October 18, 2007, - 8:44 am

“American Gangster”: Does Black America–Any Part of America–Really Need This?

By Debbie Schlussel
I’m prohibited from reviewing “American Gangster,” until the day it debuts, a week from tomorrow. Still, while it’s based on the true story of Harlem drug kingpin/gangster Frank Lucas, I ask two questions:
1) Does Black America really need another movie that glorifies the gangster biz and the drug trade–a movie that shows the nice homes, the beautiful women, and other luxuries you get from pushing and pimping, including the power to kill a man on the street ‘cuz you da man–but shows none of the dark side?


Yes, Italians have their mob movies, and so do other ethnic groups. But none of these communities are in the dire straits in which Black America finds itself. And none of them have their hip-hoppers–their biggest, most idolized celebs–glamorizing drugs and the life of luxury: bling, cars, “hos and bitches” et al. Even Frank Sinatra–whose career was first established by the Mafia–didn’t glamorize the violence and life of crime he surely knew his enablers led. Today, in urban America, it’s a different story.
Some of the biggest Black celebrities star in this movie and not just Denzel Washington, who is aiding and abetting in spreading this corrupt message. USA Today has a whole article noting the prominent hip-hop figures in this film–rappers Common, T.I., and the Wu Tang Clan’s RZA. They’re glamorizing this life by being in this movie.

● Given task: Reproduce the commentary on "American Gangster" above in full, word for word.

● Material provided:
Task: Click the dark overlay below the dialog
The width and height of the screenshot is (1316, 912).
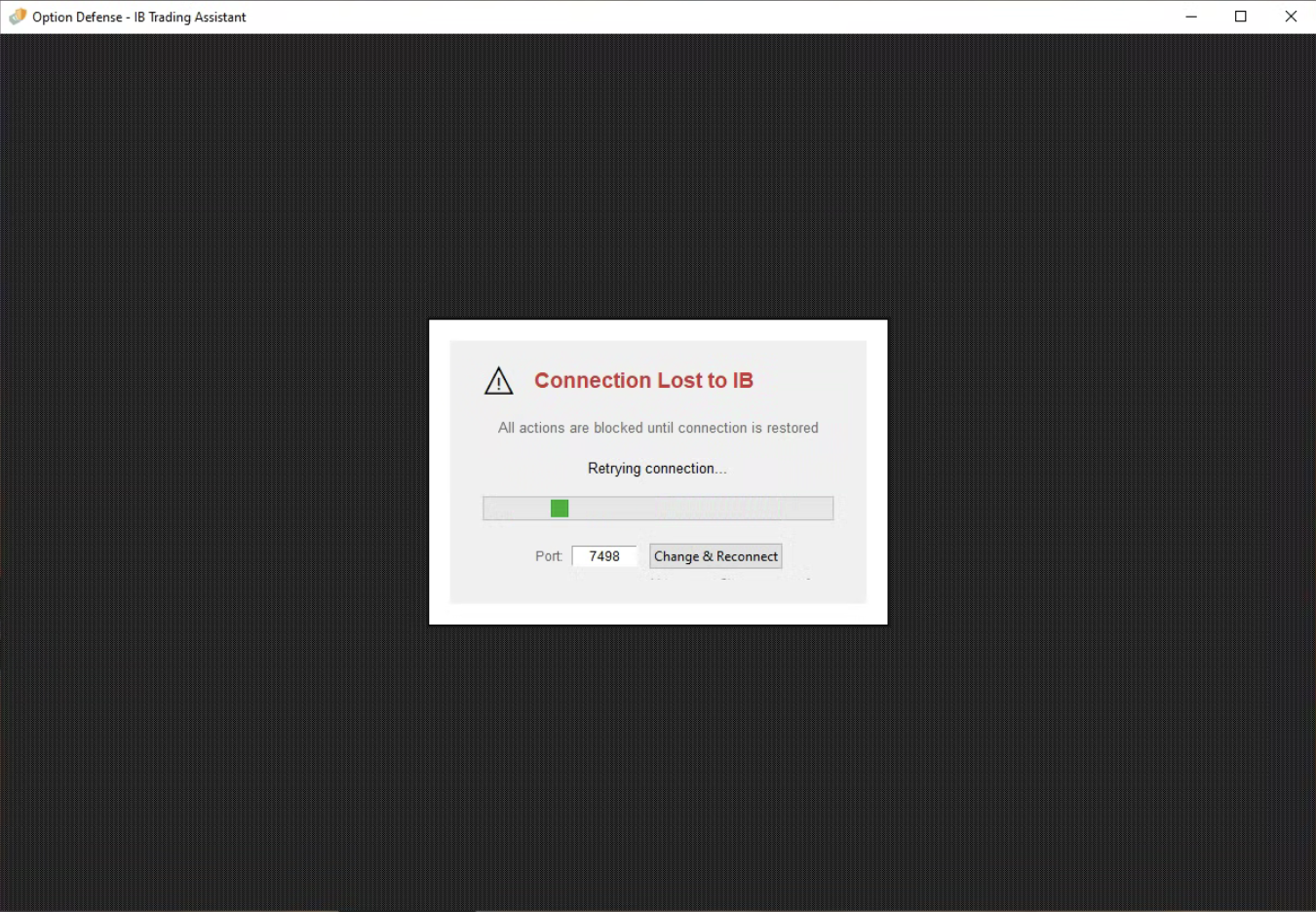Action: [658, 760]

● Complete output:
October 18, 2007, - 8:44 am

“American Gangster”: Does Black America–Any Part of America–Really Need This?

By Debbie Schlussel
I’m prohibited from reviewing “American Gangster,” until the day it debuts, a week from tomorrow. Still, while it’s based on the true story of Harlem drug kingpin/gangster Frank Lucas, I ask two questions:
1) Does Black America really need another movie that glorifies the gangster biz and the drug trade–a movie that shows the nice homes, the beautiful women, and other luxuries you get from pushing and pimping, including the power to kill a man on the street ‘cuz you da man–but shows none of the dark side?


Yes, Italians have their mob movies, and so do other ethnic groups. But none of these communities are in the dire straits in which Black America finds itself. And none of them have their hip-hoppers–their biggest, most idolized celebs–glamorizing drugs and the life of luxury: bling, cars, “hos and bitches” et al. Even Frank Sinatra–whose career was first established by the Mafia–didn’t glamorize the violence and life of crime he surely knew his enablers led. Today, in urban America, it’s a different story.
Some of the biggest Black celebrities star in this movie and not just Denzel Washington, who is aiding and abetting in spreading this corrupt message. USA Today has a whole article noting the prominent hip-hop figures in this film–rappers Common, T.I., and the Wu Tang Clan’s RZA. They’re glamorizing this life by being in this movie.